I believe that LL's earlier findings on the vaccine's efficacy on MES included ALL MES and not just methylated which I believe is a relatively small proportion as explained herein above.
If the abstract cited is accurate, this bodes extremely well for DC VAX as it appears to be very efficacious for M+(pro-neural and 40% of trial ITT and 45% of overall categorised group--N=293) and a significant percentage of M- due to MES. This would cover at least 50% of all ndGBM!
In addition, I made reference to PFS and the possibility that DC VAX L has the effect of slowing progression as time unfolds and the vaccine begins to manifest its growing strength thus enabling increased overall survival even though there may not be at least an SS advantage in delta between SOC and Tx. I hope that the revised SAP addresses this possibility.

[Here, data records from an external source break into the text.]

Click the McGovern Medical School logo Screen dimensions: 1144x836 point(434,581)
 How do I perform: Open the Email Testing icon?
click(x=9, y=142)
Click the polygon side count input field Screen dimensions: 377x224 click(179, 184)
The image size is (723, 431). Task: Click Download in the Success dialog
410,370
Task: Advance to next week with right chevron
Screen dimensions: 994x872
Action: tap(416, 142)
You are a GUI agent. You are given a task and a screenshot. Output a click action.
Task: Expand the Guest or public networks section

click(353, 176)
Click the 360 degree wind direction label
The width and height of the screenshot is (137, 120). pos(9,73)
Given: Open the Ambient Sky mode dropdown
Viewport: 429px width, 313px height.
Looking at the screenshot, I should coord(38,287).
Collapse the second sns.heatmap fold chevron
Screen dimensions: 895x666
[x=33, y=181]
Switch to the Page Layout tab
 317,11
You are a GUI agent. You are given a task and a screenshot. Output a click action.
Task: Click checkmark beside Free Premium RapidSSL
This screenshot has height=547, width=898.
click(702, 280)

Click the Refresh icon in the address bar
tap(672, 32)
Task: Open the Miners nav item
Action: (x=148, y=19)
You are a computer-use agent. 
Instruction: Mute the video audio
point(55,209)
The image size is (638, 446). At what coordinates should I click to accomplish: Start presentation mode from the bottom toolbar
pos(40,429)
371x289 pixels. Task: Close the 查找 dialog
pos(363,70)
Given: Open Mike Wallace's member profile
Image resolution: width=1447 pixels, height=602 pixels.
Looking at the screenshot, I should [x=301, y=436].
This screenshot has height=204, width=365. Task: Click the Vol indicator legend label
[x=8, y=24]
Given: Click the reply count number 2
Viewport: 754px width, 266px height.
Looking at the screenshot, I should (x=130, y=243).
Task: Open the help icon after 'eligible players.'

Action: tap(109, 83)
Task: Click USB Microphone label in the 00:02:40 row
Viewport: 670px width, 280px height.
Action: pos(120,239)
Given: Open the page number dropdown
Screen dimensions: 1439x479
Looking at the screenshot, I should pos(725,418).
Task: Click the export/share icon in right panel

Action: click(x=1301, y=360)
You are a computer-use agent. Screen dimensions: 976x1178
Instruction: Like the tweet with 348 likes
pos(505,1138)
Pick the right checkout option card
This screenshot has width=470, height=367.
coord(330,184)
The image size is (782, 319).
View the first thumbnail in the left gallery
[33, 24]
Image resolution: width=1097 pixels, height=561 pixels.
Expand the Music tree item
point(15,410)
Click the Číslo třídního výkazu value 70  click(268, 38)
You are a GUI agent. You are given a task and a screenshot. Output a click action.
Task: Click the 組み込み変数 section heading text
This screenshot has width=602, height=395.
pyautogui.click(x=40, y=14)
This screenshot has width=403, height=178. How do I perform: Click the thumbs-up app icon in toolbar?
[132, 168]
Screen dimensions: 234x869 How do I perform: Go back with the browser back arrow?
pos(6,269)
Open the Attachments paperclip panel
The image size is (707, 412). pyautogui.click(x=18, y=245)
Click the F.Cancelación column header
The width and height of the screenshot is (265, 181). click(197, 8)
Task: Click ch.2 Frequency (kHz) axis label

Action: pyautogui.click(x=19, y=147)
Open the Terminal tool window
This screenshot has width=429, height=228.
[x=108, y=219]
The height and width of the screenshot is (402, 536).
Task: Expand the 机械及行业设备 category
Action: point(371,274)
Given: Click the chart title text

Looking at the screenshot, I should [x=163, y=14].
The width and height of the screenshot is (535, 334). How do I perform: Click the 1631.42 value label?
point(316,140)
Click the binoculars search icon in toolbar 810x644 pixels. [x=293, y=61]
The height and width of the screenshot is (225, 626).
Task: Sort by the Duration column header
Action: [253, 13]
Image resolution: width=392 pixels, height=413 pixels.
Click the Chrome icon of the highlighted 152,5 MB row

I also made reference to possible lack of SS wrt Tx and control(including x-over) for OS and that this is not necessarily bad in that it could show efficacy even for "late" vaccinations. Personally, I believe that there will be significant separation as you go out on the curves.
I ask again if you could review this and my previous post and provide your comments especially on the findings made by UCLA and subsequent findings I alluded to herein. Also with respect to what molecular sub-groups are in M-/M+. Are they as stated in the cited abstract or are they(or I) missing something?
Appreciate your response, Doc. BTW, very pleased by the Duffy hire. It is a great inflection point for me!